▶ _Consigna 1_: Según el fragmento, ¿qué porcentaje de la población del país vive bajo el límite de pobreza?
▶ _Consigna 2_: Traduce al inglés esta oración del fragmento: «La vida real es algo más que comedia; no todo se puede arreglar con anécdotas, fábulas y humoradas.»

▶ _Fragmento_:

· · · · · · ·

No hay que olvidar que su profesión es la
actuación; de ahí que el papel de presidente honesto fuera uno más de los
tantos que representó en su vida. Pero la realidad, siempre obstinada y
pertinaz, comenzó a golpear. La vida real es algo más que comedia; no todo se
puede arreglar con anécdotas, fábulas y humoradas. Los problemas estructurales
históricos del país siguen allí: 59% de su población bajo el límite de pobreza,
un salario básico que cubre apenas la mitad de las necesidades de las familias
trabajadoras, 60% de subocupación o desocupación abierta, exclusión, miseria,
epidemia de violencia generalizada, 200 personas que escapan diariamente de la
situación buscando el “sueño americano”, racismo, machismo patriarcal. Todo eso
no se soluciona contando fábulas. Pero… ¿cómo se soluciona?
En estos momentos pareciera que esa misma
prensa que hace unos meses levantó la figura de Jimmy Morales, ahora comienza a
bajarle el dedo. Son muchos los desaciertos que se le señalan, y los medios de
comunicación no dejan pasarle ni uno. ¿El tacuche le queda grande? Sí y no.
No caben dudas que Jimmy Morales no es un
estadista, que no tiene el tacto de un político hecho a las lides que esa
actividad implica, que su mundo no ha sido la administración de la cosa pública
(con todos los vicios y mañas que eso pueda implicar). Pero ¿acaso tenían ese
tacto los otros candidatos de las elecciones pasadas?

· · · · · · ·

▶ _Entradas_:
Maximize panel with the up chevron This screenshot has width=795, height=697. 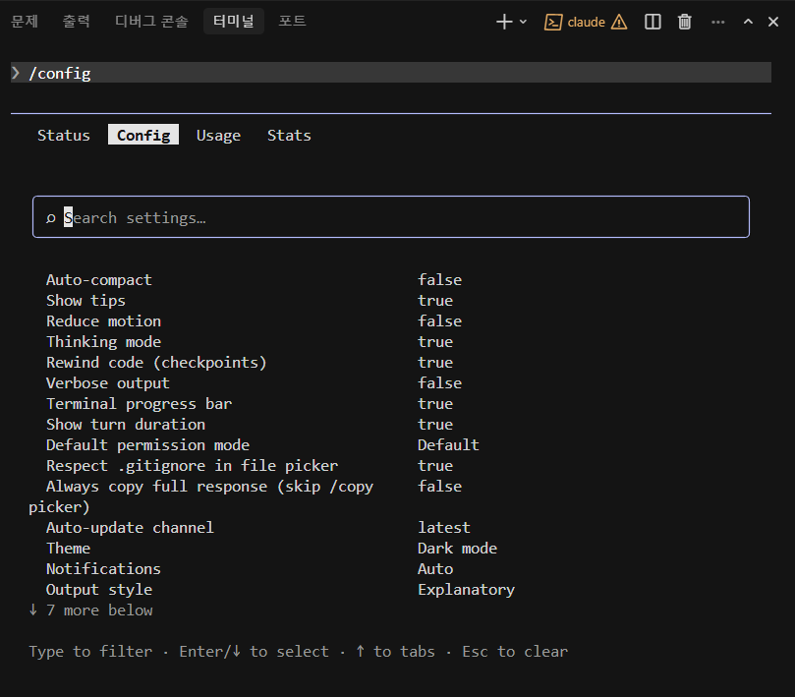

· · · · · · ·

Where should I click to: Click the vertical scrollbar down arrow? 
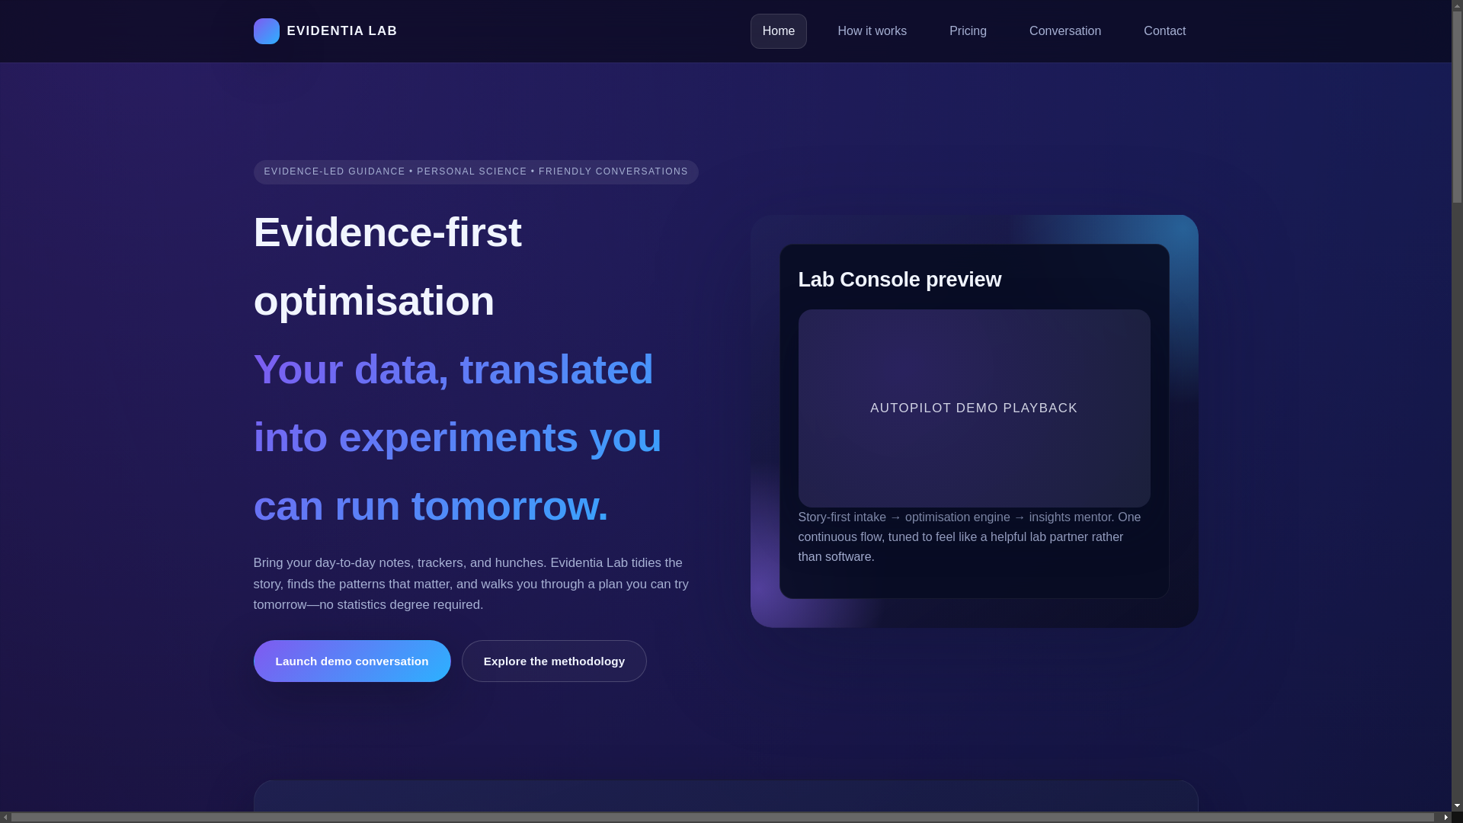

· · · · · · ·

▶ _Respuesta final 1_: El 59% de la población.

▶ _Respuesta final 2_: Real life is something more than comedy; not everything can be fixed with anecdotes, fables, and jokes.